**Texto de estudio:**
● ● ● ● ● ● ●

La demolición del emblemático estadio revive la historia del béisbol dominicano desde 1955
El anuncio de la construcción de un nuevo Estadio Quisqueya pone fin a décadas de historia que comenzaron el domingo 23 de octubre de 1955 con la inauguración del Estadio Trujillo. El emblemático 411 y los recuerdos de grandes momentos del béisbol quedarán en la memoria de los dominicanos.
El domingo 23 de octubre de 1955 se inició una nueva era en el béisbol nacional con la inauguración del Estadio Trujillo, un acto que marcó el comienzo de la Época de las Luces. En la ceremonia, el doctor Joaquín Balaguer, secretario de Estado de Educación, pronunció el discurso inaugural en el que destacó la obra como un logro educativo sin paralelos en la historia dominicana.
Balaguer señaló que con la inauguración del Estadio Trujillo, 'ya la juventud no puede volver a pensar en el cantón, único horizonte que se abría ante sus ojos, cuando su deporte favorito era echarse el fusil al hombro'. Agregó que la educación física desarrolla en el hombre la idea de que la vida obedece a un orden inviolable que preside no solo las danzas y las carreras sino también las leyes políticas y las instituciones humanas.
El estadio, considerado una maravilla de su género no solo en las Antillas sino también en el mundo, fue escenario de momentos históricos. En 1956, Juan Marichal debutó en la Primera Serie Mundial de Béisbol Juvenil en México frente al equipo azteca, ganando 3-2 en 6 entradas, con relevo de Julio César Imbert. En 1972, Felipe Alou, de los Yanquis, conectó el jonrón 200 de su carrera a Fred Scherman de Detroit. En 1974, en el desaparecido Shea Stadium, Cardenales de San Luis y Mets de New York protagonizaron un maratónico partido de 25 entradas durante 7 horas y 4 minutos, con triunfo de San Luis 4 por 3. En 2006, José García debutó como lanzador con los Marlins, siendo el dominicano 446 en pisar un diamante de liga mayor.
El anuncio de la construcción de un nuevo Estadio Quisqueya marca el fin de una era. El emblemático 411, símbolo de tantas emociones, dejará un montón de recuerdos una vez sea demolido. Cronistas deportivos y amantes del béisbol lamentan la pérdida de un espacio que fue testigo de hazañas y que quedará grabado en la memoria colectiva.

● ● ● ● ● ● ●

Datos de ubicación por coordenadas de píxel
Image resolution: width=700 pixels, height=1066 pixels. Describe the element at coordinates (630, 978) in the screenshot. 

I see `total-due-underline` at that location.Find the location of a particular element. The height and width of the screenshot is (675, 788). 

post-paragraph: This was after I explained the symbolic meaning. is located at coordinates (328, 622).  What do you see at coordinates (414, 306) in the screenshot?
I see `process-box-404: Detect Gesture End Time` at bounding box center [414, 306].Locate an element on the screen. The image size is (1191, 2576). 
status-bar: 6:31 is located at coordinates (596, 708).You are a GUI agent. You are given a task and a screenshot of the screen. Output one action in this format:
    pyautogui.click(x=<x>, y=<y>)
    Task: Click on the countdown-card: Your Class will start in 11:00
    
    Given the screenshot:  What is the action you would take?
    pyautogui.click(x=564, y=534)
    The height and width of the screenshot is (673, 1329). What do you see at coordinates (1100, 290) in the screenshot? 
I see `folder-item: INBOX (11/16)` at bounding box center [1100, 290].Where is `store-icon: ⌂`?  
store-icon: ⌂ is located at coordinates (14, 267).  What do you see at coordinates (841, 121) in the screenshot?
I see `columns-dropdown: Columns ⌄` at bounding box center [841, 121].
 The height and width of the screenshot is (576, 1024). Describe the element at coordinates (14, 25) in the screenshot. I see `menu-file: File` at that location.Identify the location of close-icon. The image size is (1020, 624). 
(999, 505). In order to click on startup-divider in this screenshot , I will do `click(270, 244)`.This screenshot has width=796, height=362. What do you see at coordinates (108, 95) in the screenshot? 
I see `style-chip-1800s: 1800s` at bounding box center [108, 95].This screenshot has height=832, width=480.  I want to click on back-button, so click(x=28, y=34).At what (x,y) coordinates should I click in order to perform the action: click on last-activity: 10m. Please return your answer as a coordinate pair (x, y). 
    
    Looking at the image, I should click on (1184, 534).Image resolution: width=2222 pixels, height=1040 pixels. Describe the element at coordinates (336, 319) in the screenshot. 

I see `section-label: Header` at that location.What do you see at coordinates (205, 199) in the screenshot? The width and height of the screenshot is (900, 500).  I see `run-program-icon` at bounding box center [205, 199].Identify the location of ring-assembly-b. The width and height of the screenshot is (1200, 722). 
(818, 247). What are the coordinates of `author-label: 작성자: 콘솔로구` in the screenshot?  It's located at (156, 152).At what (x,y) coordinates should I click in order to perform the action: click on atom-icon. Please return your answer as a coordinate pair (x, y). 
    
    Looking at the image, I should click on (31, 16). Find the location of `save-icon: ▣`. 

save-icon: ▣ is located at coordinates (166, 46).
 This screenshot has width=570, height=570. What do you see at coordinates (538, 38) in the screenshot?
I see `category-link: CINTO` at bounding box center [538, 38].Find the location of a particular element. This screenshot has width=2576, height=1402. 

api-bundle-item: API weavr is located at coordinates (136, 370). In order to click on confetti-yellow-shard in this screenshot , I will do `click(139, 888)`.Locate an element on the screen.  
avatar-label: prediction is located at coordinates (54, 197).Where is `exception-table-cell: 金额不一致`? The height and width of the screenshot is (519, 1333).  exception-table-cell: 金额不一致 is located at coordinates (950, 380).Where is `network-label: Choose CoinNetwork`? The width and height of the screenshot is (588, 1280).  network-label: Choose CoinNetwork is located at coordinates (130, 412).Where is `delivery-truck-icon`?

● ● ● ● ● ● ●

**Tareas:**
- a) Copia del texto sobre el Estadio Trujillo el fragmento que va de "El domingo 23 de octubre de 1955 se" a "las instituciones humanas.".
- b) Según el texto sobre el Estadio Trujillo, indica si cada afirmación es correcta (sí o no) y cita las palabras exactas que lo deciden: (i) El estadio se inauguró un domingo de octubre de 1955. (ii) El discurso inaugural lo pronunció el secretario de Estado de Deportes. (iii) El partido de 1974 entre Cardenales de San Luis y Mets de New York duró 25 entradas.
- c) Enumera todos los años que aparecen en el texto sobre el Estadio Trujillo.

**Respuestas esperadas:**
- a)
El domingo 23 de octubre de 1955 se inició una nueva era en el béisbol nacional con la inauguración del Estadio Trujillo, un acto que marcó el comienzo de la Época de las Luces. En la ceremonia, el doctor Joaquín Balaguer, secretario de Estado de Educación, pronunció el discurso inaugural en el que destacó la obra como un logro educativo sin paralelos en la historia dominicana.
Balaguer señaló que con la inauguración del Estadio Trujillo, 'ya la juventud no puede volver a pensar en el cantón, único horizonte que se abría ante sus ojos, cuando su deporte favorito era echarse el fusil al hombro'. Agregó que la educación física desarrolla en el hombre la idea de que la vida obedece a un orden inviolable que preside no solo las danzas y las carreras sino también las leyes políticas y las instituciones humanas.

- b)
(i) Sí: "El domingo 23 de octubre de 1955 se inició una nueva era en el béisbol nacional con la inauguración del Estadio Trujillo".
(ii) No: "el doctor Joaquín Balaguer, secretario de Estado de Educación, pronunció el discurso inaugural".
(iii) Sí: "protagonizaron un maratónico partido de 25 entradas durante 7 horas y 4 minutos".

- c) 1955, 1956, 1972, 1974, 2006